La question philosophique de qui précède qui, l’œuf ou la poule, paraît presque simple au regard de la problématique à laquelle fait face le pays: un traité (de paix) dont la signature est conditionnée par le désarmement du Hezbollah.
Cette condition décidée par notre gouvernement, imposée par les Israéliens, et espérée par la majorité grandissante du peuple libanais, ne peut cependant pas se réaliser dans un laps de temps donné. D’ailleurs, que ce soit à travers l’armée libanaise ou les bombardements des sites du Hezb, l’arsenal milicien est toujours opérationnel.
Le problème n’est pas seulement la présence des armes, mais bien l’infiltration de la milice dans certains segments de l’appareil étatique.

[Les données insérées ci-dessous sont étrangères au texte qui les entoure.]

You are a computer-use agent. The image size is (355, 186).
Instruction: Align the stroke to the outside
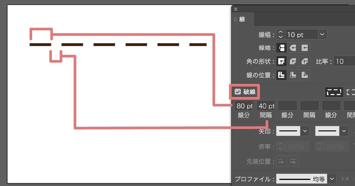pyautogui.click(x=305, y=75)
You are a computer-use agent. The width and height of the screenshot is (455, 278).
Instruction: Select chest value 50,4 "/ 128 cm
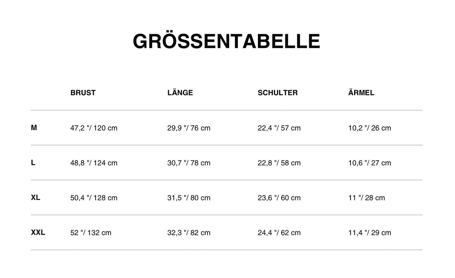point(94,198)
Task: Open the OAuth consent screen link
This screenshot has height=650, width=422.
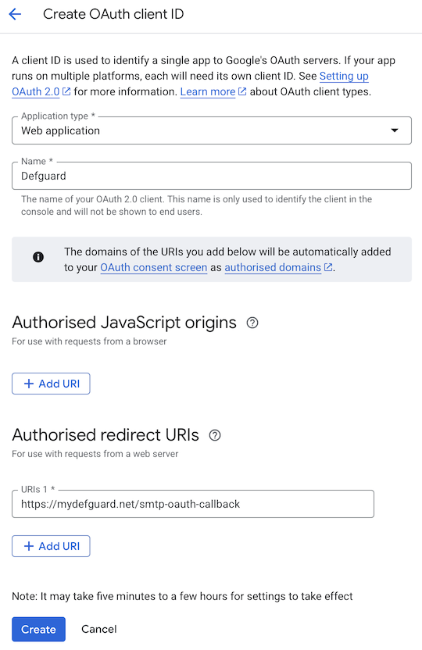Action: 154,268
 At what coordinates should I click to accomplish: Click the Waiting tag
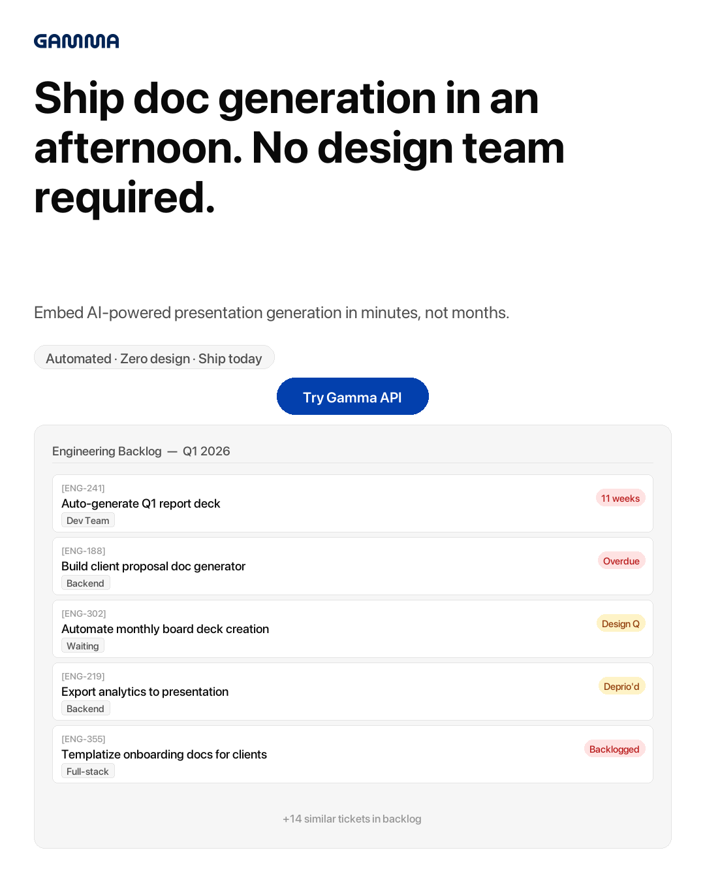point(83,646)
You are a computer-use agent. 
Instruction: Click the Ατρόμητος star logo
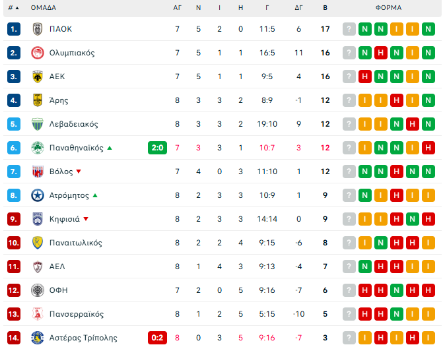(38, 195)
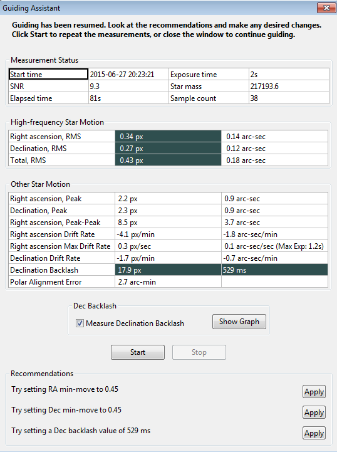Toggle Measure Declination Backlash checkbox
337x452 pixels.
coord(80,323)
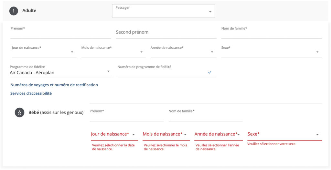The height and width of the screenshot is (170, 331).
Task: Click the checkmark in loyalty number field
Action: tap(210, 72)
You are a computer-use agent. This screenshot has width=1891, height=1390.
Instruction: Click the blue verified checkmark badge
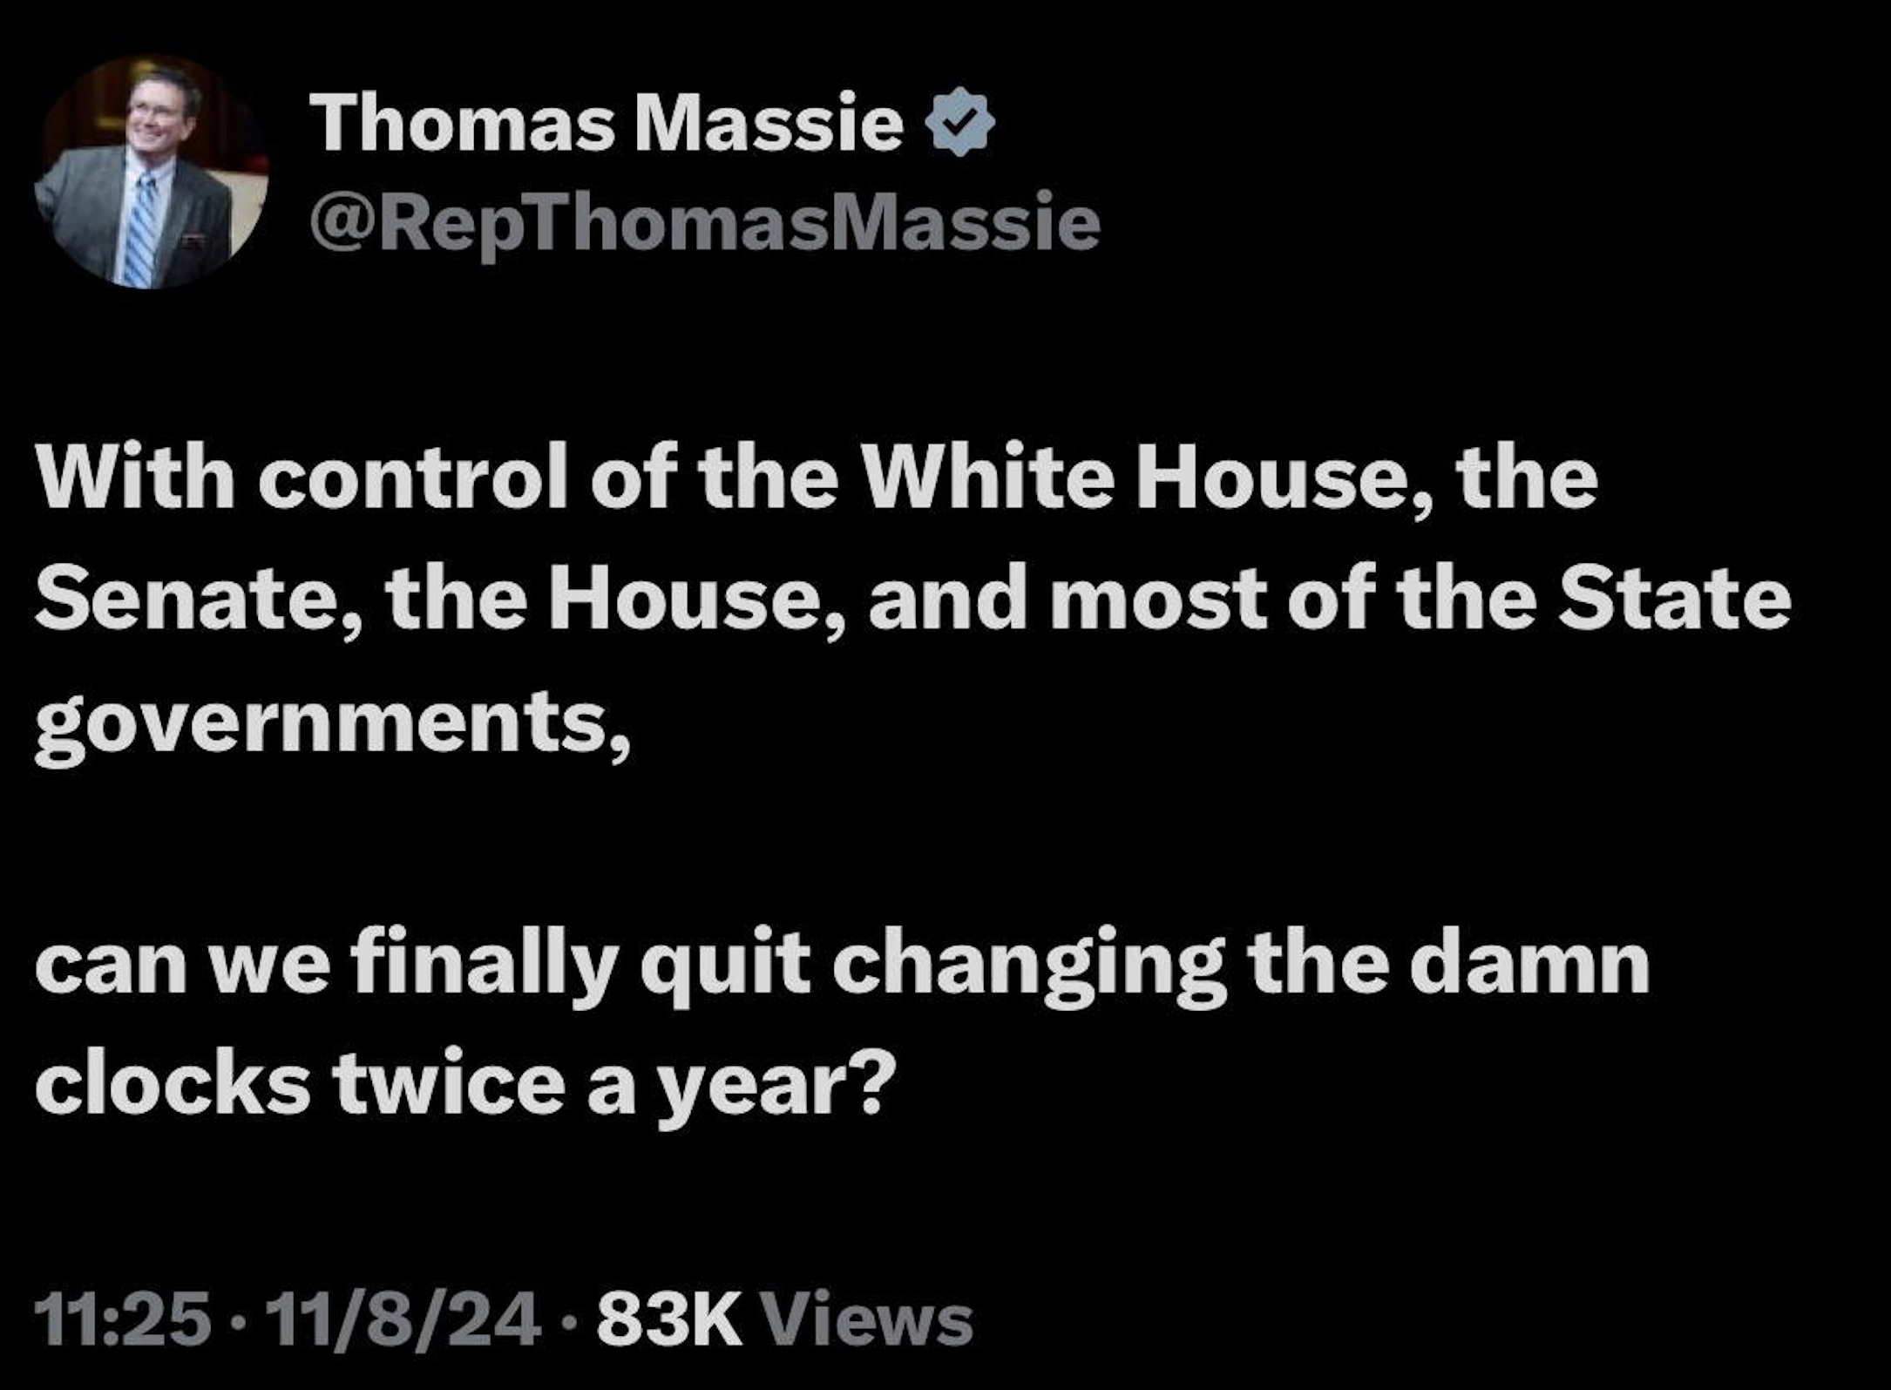pos(959,122)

Celle-ci paralyse toute mesure entreprise à son encontre et, pire, provoque des remous internes, tout en faisant planer le risque de mutinerie sur un navire à la dérive qui a entamé son naufrage.
Qu’il s’agisse d’un ancien procureur qui saborde une enquête, d’un juge qui n’inflige qu’une simple amende pour des faits répréhensibles, de hauts officiers infiltrés dans l’armée et qui servent indics, d’un général d’un service de sécurité qui lance des escadrons contre des civils; les exemples abondent, prouvant que le Hezbollah s’est propagé à plusieurs échelons.

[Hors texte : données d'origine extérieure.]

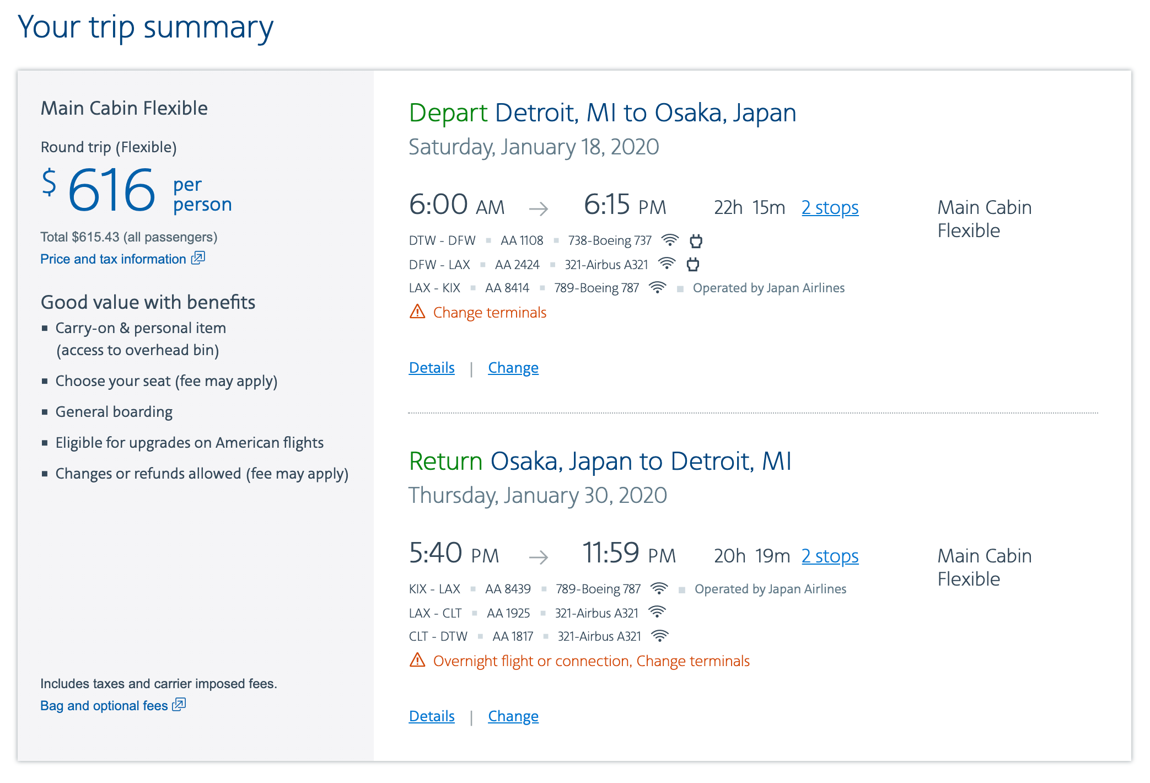The width and height of the screenshot is (1150, 783).
Task: View 2 stops for return flight
Action: pos(830,556)
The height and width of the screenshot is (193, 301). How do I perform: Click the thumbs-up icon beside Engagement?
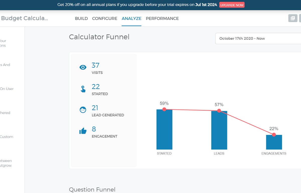pos(83,131)

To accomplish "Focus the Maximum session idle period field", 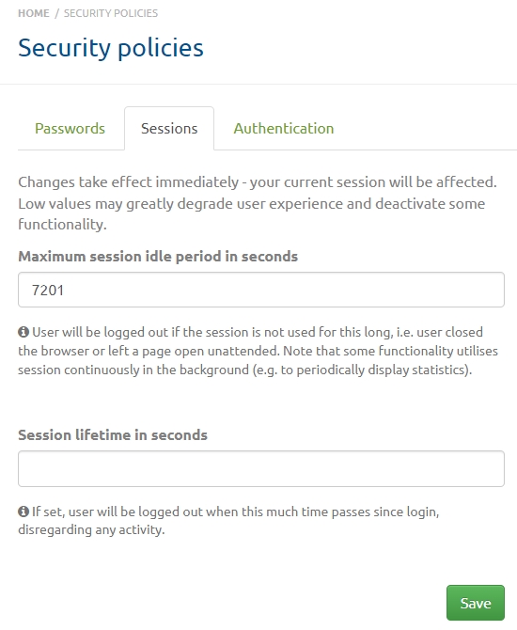I will [x=261, y=290].
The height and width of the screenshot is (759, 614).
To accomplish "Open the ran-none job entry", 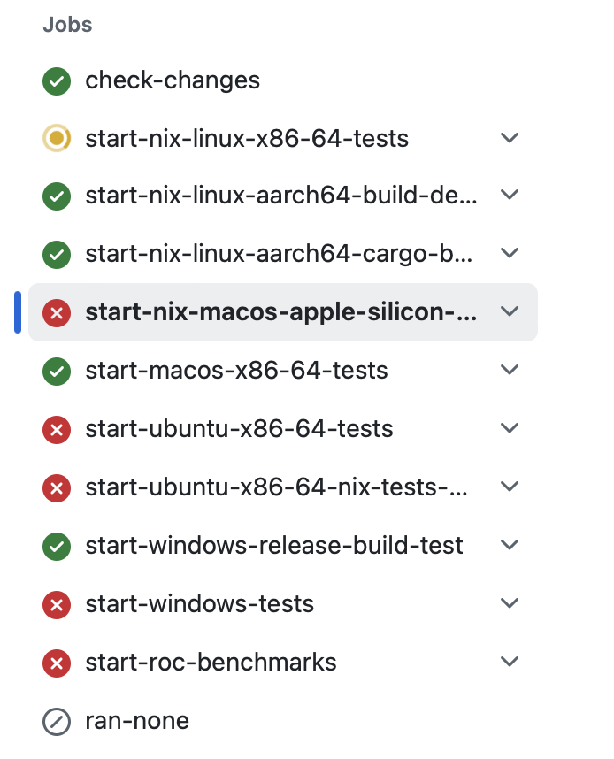I will click(x=137, y=721).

Lorsque le curare est injecté dans un corps, ce sont tous les membres et muscles qui se relâchent, y compris l’appareil respiratoire, jusqu’à l’asphyxie. Soit un antidote est administré au patient, soit le poison est exfiltré par une purge.

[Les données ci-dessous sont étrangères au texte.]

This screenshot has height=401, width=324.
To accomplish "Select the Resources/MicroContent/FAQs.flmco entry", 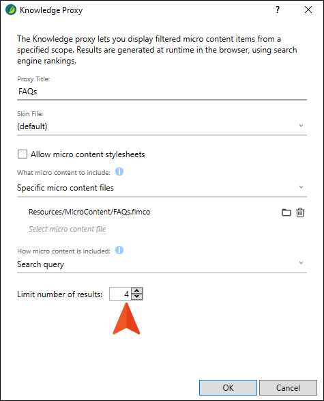I will click(89, 212).
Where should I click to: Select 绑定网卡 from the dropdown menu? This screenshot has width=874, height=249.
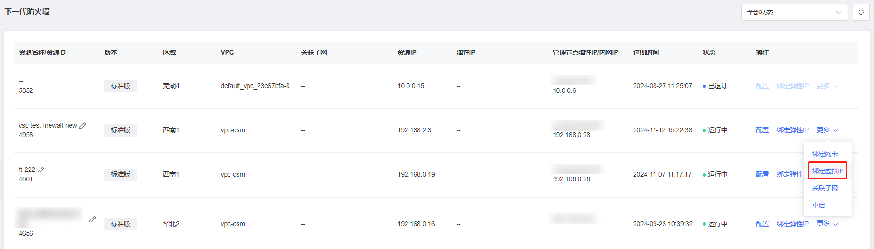(825, 154)
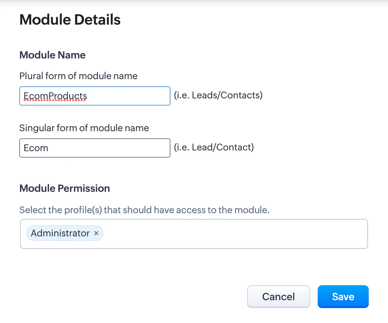The width and height of the screenshot is (388, 323).
Task: Click the Module Details heading
Action: pyautogui.click(x=70, y=20)
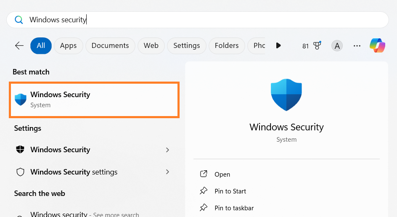Viewport: 397px width, 217px height.
Task: Switch to the Documents filter tab
Action: coord(110,45)
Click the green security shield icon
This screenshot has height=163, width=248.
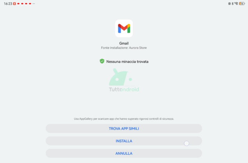pos(102,61)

Purge. Un terme à connotation négative qui rappelle l’ère soviétique. Malheureusement, aux grands maux, les grands moyens. Seule une purge de l’État, ne serait-ce qu’au niveau de certains postes-clefs représenterait une ébauche de solution viable, interne et non importée, contrairement à l’invocation du chapitre VII de la Charte des Nations unies.
Une mise à pied des hauts-fonctionnaires, militaires et civils, voire des poursuites contre ceux qui ont entravé le cours de la justice ou qui ont utilisé les services publics pour attiser des tensions internes, faisant ainsi planer la menace d’une guerre civile, s’impose. Ce sera probablement la première étape, si ce n’est la seule, qui pourra donner une crédibilité à l’État aux yeux des instances internationales. Cette crédibilité servira de levier pour solliciter des aides destinées à renforcer la souveraineté de l’autorité publique légitime sur l’ensemble du territoire.
Les alliés et les vassaux du Hezbollah soutiendront qu’il faut privilégier le dialogue comme unique solution au problème. Mais par le passé, les «dialogues nationaux» se sont succédé et n’ont fait que renforcer la mainmise du Hezbollah sur l’État.
«On peut obtenir beaucoup plus avec un mot gentil et un révolver, qu’avec un mot gentil tout seul.» L’auteur de cette phrase avait bien raison, et en avait d’ailleurs fait son credo. Il s’agissait d’Al Capone.
Des mises à la retraite anticipée, des suspensions immédiates, des renvois, peu importe le terme utilisé, mais une véritable refonte de l’appareil étatique, aussi élevé que soit l’échelon ou le grade, s’impose. Car, c’est lorsque le poison est exfiltré du corps, que les différents organes et membres pourront se mouvoir à nouveau.
La tâche n’est certainement pas aisée. Si le président Aoun et le Premier ministre Salam veulent réellement empêcher le bateau Liban de chavirer et le ramener à bon port, sans avoir à faire appel à des corsaires ou à une assistance externe, ce sera probablement la seule solution.
Il est certain que de puissants acteurs politiques baliseront leur chemin de mines pour enrayer toute possibilité de désarmement et, évidemment, toute signature d’un quelconque accord avec Israël. Mais il arrive un moment où le choix entre la sauvegarde d’une nation et la protection d’intérêts privés ne se pose plus.
Une forme d’écuries d’Augias version politique, nettement plus ardue que l’épreuve d’Hercule, mais nécessaire pour que le phénix libanais puisse rassembler ses cendres et rayonner à nouveau.